• [EXERCISE]:
Write out the material below exactly, with no line missing.

• [DATA UNDER STUDY]:
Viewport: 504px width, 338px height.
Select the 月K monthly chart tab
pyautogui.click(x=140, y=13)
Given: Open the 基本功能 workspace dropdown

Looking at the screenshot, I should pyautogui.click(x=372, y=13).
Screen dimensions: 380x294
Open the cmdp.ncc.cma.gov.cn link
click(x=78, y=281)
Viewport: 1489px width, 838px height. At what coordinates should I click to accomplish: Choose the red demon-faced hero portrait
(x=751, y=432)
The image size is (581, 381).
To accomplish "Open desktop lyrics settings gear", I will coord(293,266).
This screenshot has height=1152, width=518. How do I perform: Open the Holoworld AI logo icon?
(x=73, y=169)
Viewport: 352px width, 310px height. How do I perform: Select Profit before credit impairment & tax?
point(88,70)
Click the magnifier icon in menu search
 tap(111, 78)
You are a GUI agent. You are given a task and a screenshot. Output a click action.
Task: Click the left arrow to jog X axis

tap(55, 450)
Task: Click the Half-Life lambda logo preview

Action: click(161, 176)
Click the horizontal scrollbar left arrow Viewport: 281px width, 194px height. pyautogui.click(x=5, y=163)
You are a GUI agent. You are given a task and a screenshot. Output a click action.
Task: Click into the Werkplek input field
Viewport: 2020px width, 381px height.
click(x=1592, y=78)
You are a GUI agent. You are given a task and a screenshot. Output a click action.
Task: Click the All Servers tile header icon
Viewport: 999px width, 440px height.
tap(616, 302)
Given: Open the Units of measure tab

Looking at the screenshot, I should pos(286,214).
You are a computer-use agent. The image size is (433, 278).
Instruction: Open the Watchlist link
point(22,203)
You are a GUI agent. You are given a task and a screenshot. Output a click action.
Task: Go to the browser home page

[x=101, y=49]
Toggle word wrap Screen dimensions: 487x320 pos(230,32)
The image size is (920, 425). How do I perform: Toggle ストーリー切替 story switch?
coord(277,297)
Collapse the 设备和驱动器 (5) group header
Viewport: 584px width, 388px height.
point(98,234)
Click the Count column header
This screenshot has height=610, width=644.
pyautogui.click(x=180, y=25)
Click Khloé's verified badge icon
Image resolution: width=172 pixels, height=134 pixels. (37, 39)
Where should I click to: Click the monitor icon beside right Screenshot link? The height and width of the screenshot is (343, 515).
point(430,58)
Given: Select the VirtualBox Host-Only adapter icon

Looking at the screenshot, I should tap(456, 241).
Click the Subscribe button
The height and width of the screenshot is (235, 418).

• [SOLVED EXERCISE]:
Viewport: 504px width, 338px height.
Select the 月K monthly chart tab
pyautogui.click(x=140, y=13)
Given: Open the 基本功能 workspace dropdown

Looking at the screenshot, I should pyautogui.click(x=372, y=13).
Screen dimensions: 380x294
Open the cmdp.ncc.cma.gov.cn link
click(x=78, y=281)
Viewport: 1489px width, 838px height. At what coordinates should I click to accomplish: Choose the red demon-faced hero portrait
(x=751, y=432)
The image size is (581, 381).
To accomplish "Open desktop lyrics settings gear", I will coord(293,266).
This screenshot has height=1152, width=518. How do I perform: Open the Holoworld AI logo icon?
(x=73, y=169)
Viewport: 352px width, 310px height. How do I perform: Select Profit before credit impairment & tax?
point(88,70)
Click the magnifier icon in menu search
 tap(111, 78)
You are a GUI agent. You are given a task and a screenshot. Output a click action.
Task: Click the left arrow to jog X axis

tap(55, 450)
Task: Click the Half-Life lambda logo preview

Action: click(161, 176)
Click the horizontal scrollbar left arrow Viewport: 281px width, 194px height. pyautogui.click(x=5, y=163)
You are a GUI agent. You are given a task and a screenshot. Output a click action.
Task: Click into the Werkplek input field
Viewport: 2020px width, 381px height.
click(x=1592, y=78)
You are a GUI agent. You are given a task and a screenshot. Output a click action.
Task: Click the All Servers tile header icon
Viewport: 999px width, 440px height.
tap(616, 302)
Given: Open the Units of measure tab

Looking at the screenshot, I should pos(286,214).
You are a computer-use agent. The image size is (433, 278).
Instruction: Open the Watchlist link
point(22,203)
You are a GUI agent. You are given a task and a screenshot. Output a click action.
Task: Go to the browser home page

[x=101, y=49]
Toggle word wrap Screen dimensions: 487x320 pos(230,32)
The image size is (920, 425). How do I perform: Toggle ストーリー切替 story switch?
coord(277,297)
Collapse the 设备和驱动器 (5) group header
Viewport: 584px width, 388px height.
point(98,234)
Click the Count column header
This screenshot has height=610, width=644.
pyautogui.click(x=180, y=25)
Click Khloé's verified badge icon
Image resolution: width=172 pixels, height=134 pixels. (37, 39)
Where should I click to: Click the monitor icon beside right Screenshot link? The height and width of the screenshot is (343, 515).
point(430,58)
Given: Select the VirtualBox Host-Only adapter icon

Looking at the screenshot, I should tap(456, 241).
Click the Subscribe button
The height and width of the screenshot is (235, 418).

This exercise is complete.